BasisBijbel

2 Kronieken 28:12-18 BasisBijbel (BB)

12. Een aantal familiehoofden uit de stam van Efraïm was het met de profeet eens. Dat waren Azarja de zoon van Johanan, Berechja de zoon van Mesillemot, Jehizkia de zoon van Sallum, en Amasa de zoon van Hadlai.

13. Ze zeiden tegen de aanvoerders die van de strijd terugkwamen: "Jullie mogen deze gevangenen niet hier brengen. Want de Heer is er woedend over dat jullie hen meegebracht hebben. Hij is toch al kwaad op ons, omdat we zoveel verkeerd gedaan hebben. En hiermee maken jullie het alleen maar erger."

14. Toen gaven ze de gevangenen en de buit aan de familiehoofden.

15. En de mannen die hierboven genoemd zijn, begonnen de gevangenen te helpen. Ze gaven de mensen die niets meer aan hadden, kleren en schoenen uit de buit. Ze gaven iedereen eten en drinken en ze verzorgden hun wonden met olijf-olie. De mensen die te zwak waren om nog te lopen, zetten ze op ezels. Zo brachten ze hen naar Jericho [ in Juda ], de Palmstad. Daarna gingen ze terug naar Samaria.
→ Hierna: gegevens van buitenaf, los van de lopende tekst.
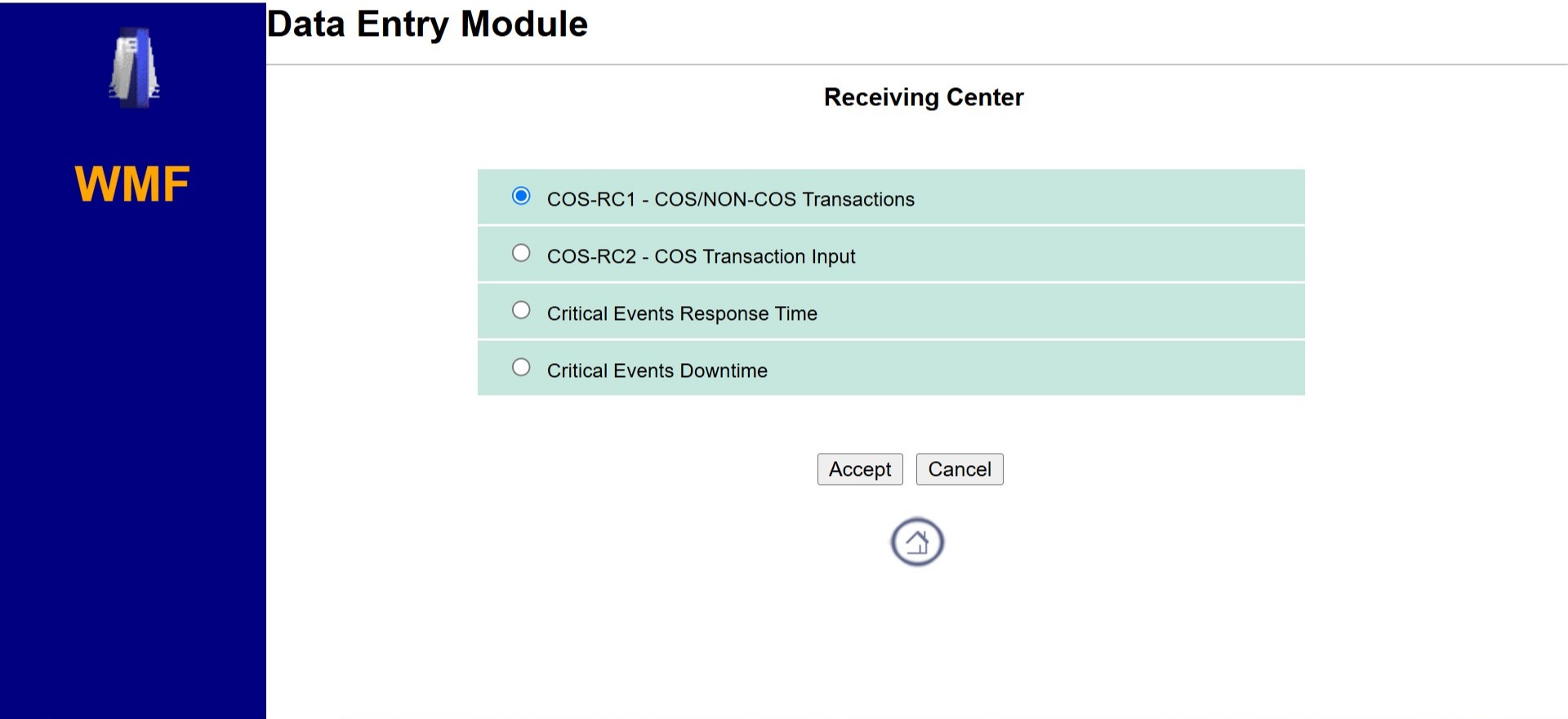This screenshot has width=1568, height=719.
Task: Click the 'Critical Events Response Time' label text
Action: click(x=682, y=313)
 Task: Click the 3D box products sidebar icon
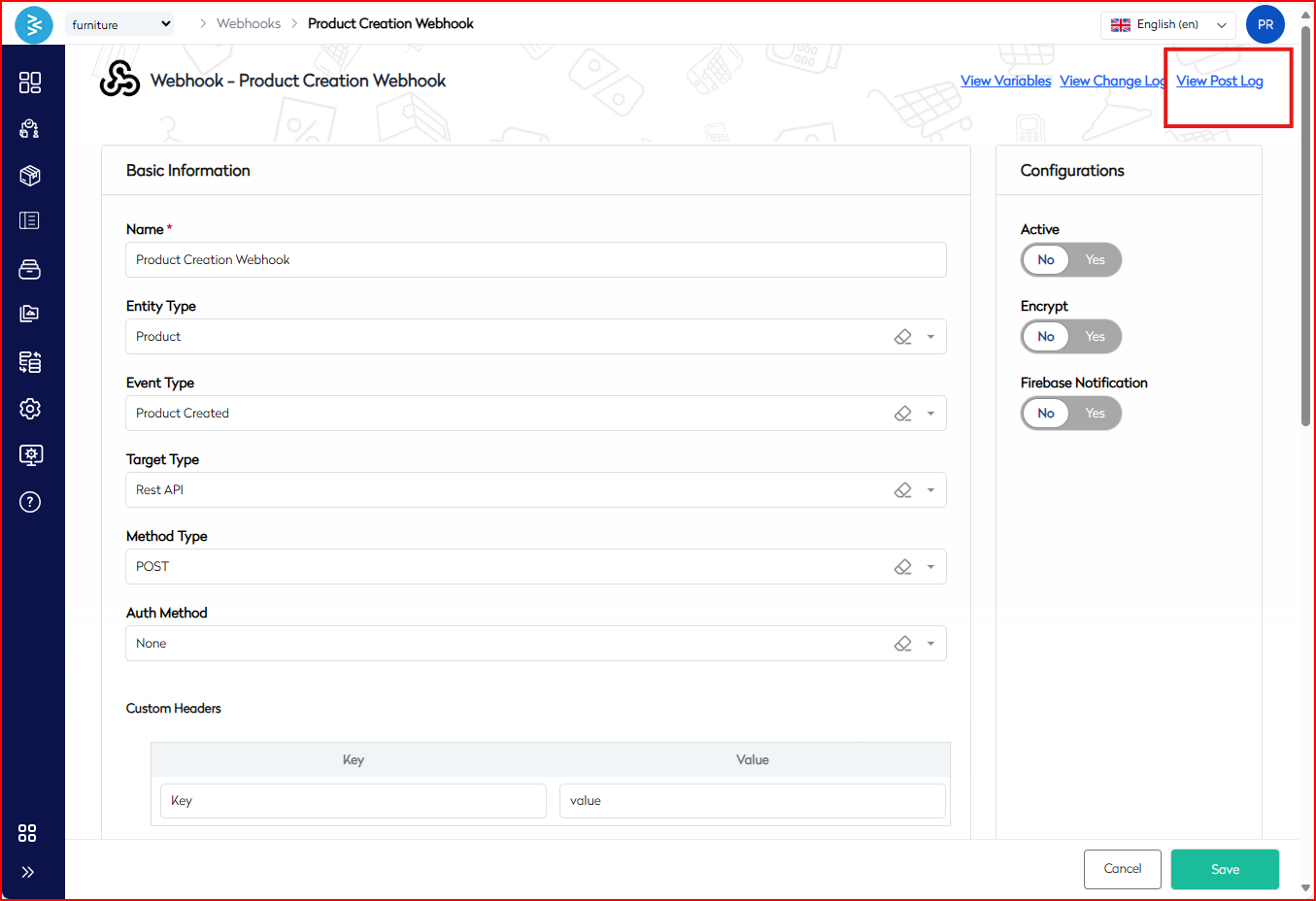pyautogui.click(x=30, y=176)
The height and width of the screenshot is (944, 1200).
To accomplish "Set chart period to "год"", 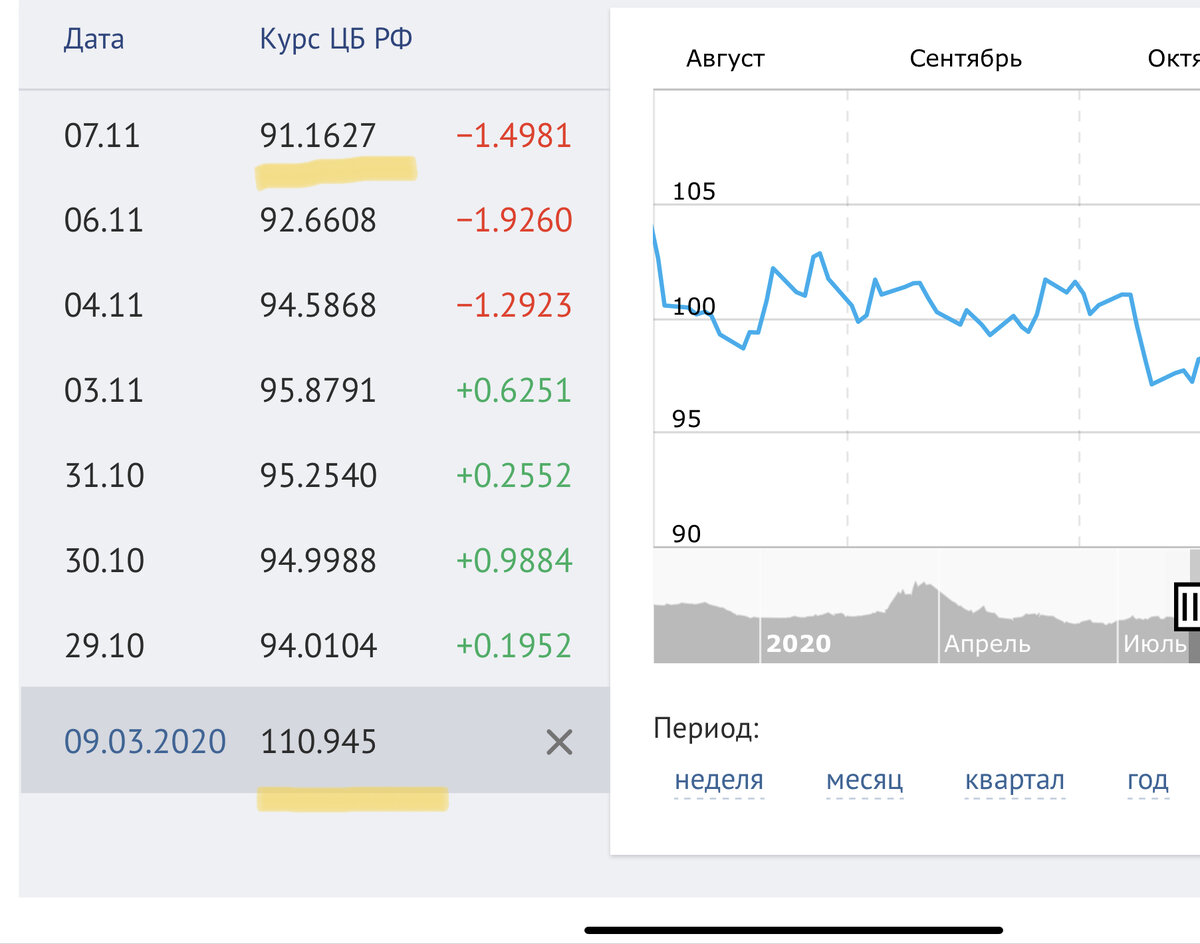I will (1147, 780).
16. In die tijd vroeg koning Achaz aan de koningen van Assur om hulp.

17. Want de Edomieten hadden Juda weer aangevallen en veel mensen gevangen meegenomen.

18. Ook de Filistijnen hadden een overval gedaan. Ze hadden de steden in de vlakte en in het zuiden van Juda overvallen. Ze hadden Bet-Semes, Ajalon, Gederot, Socho met de dorpen die daarbij horen, Timna met de dorpen die daarbij horen en Gimzo met de dorpen die daarbij horen veroverd. En ze waren er zelf gaan wonen.